Feminist political ecology is a feminist perspective on political ecology, drawing on theories from Marxism, post-structuralism, feminist geography, ecofeminism and cultural ecology. Feminist political ecology uses feminist intersectional frameworks to explore ecological and political issues. Specific areas in which feminist political ecology is focused are development, landscape, resource use, agrarian reconstruction and rural-urban transformation (Hovorka 2006: 209). Feminist political ecologists argue that gender is a crucial variable in constituting access to, control over, and knowledge of natural resources.

Feminist political ecology combines three gendered areas: knowledge, environmental rights, and grassroots activism. Gendered knowledge encompasses the maintenance of healthy environments at home, work, or in regional ecosystems. Gendered environmental rights include property, resources, space, and legality.
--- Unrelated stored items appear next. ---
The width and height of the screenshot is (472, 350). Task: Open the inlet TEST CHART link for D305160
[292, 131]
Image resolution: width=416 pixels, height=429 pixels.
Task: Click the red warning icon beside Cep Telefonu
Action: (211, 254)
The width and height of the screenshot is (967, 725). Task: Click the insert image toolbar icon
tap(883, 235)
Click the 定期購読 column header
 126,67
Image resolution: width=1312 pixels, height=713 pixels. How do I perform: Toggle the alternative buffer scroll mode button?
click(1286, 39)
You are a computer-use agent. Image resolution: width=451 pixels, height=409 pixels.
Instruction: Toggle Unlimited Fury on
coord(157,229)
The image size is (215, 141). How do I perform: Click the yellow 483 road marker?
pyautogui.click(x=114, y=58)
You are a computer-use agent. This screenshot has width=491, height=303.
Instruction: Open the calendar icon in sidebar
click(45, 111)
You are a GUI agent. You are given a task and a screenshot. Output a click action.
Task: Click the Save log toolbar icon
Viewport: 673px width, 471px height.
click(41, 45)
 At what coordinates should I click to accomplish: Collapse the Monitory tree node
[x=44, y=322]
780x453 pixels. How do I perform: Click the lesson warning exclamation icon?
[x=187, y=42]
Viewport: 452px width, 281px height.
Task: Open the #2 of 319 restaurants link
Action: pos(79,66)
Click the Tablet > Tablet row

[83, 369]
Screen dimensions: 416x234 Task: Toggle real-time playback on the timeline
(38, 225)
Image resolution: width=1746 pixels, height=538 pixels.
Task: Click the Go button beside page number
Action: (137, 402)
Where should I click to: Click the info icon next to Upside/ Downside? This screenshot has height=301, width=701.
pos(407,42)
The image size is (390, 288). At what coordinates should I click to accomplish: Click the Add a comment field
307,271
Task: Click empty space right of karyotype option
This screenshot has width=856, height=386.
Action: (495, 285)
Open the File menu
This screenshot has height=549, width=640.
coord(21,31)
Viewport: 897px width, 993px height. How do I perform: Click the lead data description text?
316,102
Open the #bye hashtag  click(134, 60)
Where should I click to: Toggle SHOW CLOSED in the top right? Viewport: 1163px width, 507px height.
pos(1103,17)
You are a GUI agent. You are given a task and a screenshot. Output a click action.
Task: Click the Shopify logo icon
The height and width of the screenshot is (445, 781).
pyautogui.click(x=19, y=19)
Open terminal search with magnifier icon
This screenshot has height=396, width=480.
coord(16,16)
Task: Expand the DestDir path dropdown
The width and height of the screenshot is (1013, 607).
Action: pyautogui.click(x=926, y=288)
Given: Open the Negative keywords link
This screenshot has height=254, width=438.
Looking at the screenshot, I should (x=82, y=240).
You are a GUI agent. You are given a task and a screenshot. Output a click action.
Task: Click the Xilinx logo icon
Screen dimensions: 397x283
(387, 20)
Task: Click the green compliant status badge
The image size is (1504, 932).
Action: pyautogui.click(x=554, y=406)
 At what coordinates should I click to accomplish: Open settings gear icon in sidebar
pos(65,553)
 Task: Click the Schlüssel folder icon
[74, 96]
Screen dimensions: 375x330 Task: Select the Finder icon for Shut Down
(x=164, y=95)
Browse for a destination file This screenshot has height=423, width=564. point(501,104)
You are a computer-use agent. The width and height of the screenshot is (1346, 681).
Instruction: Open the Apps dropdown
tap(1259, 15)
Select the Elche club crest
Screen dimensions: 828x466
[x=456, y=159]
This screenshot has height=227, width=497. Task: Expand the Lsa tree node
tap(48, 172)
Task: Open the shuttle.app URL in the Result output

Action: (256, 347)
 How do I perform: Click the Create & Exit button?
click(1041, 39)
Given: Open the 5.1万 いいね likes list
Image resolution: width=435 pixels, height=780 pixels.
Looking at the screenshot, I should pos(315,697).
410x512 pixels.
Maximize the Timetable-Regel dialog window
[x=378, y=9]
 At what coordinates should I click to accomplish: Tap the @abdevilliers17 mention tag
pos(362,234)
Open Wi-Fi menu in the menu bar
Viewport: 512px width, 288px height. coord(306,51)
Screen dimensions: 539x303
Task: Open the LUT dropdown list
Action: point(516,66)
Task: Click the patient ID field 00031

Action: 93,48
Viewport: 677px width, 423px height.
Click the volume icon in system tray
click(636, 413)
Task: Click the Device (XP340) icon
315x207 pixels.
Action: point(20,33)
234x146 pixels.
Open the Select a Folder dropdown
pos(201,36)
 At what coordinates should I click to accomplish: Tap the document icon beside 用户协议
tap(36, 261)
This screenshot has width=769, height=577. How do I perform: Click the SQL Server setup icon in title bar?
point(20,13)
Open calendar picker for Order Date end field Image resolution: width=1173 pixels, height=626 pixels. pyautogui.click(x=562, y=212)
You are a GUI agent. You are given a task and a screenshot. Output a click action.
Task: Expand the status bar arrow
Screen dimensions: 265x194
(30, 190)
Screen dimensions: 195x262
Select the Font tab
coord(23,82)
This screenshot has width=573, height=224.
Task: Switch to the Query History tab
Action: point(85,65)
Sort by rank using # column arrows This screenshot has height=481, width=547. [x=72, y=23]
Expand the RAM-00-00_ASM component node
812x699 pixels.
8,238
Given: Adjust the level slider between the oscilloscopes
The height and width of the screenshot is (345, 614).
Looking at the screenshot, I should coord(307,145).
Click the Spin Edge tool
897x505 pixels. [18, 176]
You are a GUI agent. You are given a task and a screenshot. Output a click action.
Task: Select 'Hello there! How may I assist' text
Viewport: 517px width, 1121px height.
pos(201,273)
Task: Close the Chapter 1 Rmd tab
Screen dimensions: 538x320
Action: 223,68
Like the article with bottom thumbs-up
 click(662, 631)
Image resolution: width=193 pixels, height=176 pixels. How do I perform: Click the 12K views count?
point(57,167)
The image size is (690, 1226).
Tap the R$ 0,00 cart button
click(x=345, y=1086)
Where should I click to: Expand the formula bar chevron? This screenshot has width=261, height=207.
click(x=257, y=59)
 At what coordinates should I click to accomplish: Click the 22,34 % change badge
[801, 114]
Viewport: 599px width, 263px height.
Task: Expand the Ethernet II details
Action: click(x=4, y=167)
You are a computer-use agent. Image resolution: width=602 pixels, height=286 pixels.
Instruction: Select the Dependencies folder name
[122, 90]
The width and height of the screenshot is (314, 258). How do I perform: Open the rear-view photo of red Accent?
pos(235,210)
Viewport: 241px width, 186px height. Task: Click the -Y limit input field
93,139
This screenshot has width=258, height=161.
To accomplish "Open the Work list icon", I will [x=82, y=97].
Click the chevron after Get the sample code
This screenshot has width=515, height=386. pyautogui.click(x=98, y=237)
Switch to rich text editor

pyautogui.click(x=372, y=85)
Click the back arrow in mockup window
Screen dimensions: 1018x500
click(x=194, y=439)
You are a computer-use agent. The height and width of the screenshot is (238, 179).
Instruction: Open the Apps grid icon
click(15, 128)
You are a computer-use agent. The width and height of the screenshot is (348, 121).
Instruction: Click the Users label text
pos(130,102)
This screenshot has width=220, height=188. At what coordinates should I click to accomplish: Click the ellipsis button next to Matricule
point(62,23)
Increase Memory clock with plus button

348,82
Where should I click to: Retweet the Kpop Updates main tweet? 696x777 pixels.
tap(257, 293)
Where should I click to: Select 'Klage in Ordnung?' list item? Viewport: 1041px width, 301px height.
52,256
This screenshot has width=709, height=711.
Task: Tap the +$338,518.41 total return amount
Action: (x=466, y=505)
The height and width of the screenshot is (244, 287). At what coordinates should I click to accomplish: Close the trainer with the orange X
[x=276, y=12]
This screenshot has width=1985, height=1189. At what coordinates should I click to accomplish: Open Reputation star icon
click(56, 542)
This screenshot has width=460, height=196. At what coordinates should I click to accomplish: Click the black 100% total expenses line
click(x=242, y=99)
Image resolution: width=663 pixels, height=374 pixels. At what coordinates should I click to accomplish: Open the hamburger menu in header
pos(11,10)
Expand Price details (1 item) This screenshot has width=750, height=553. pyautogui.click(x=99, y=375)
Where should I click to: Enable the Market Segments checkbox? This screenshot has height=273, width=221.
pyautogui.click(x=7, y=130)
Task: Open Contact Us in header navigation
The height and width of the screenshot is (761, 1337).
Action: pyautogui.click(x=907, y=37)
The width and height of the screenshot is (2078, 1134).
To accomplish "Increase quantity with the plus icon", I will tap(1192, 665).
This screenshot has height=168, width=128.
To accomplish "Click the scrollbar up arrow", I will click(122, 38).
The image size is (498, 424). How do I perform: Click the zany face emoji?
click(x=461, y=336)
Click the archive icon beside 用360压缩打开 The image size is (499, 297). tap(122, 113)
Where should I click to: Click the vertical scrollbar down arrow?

Gendered environmental politics and grassroots activism emphasizes the surge in women's involvement in collective struggles over their natural resources.

The design of mainstream environmental policies is often based on gender-neutral assumptions, ignoring women's knowledge systems in resource management. Hearn and Hein (2015) pointed out that this blindness stems from the traditional decision-making framework's binary opposition between "scientific knowledge" and "local experience," leading to the systematic marginalization of women's practical wisdom. Mollett (2017) further criticized the developmentalist discourse for simplifying women as passive victims of environmental crises, rather than subjects with political agency. This narrative conceals structural power inequalities. From a postcolonial perspective, it is revealed that the gender blindness in policies is essentially a continuation of colonial logic, which devalues non-Western ecological knowledge as "irrational".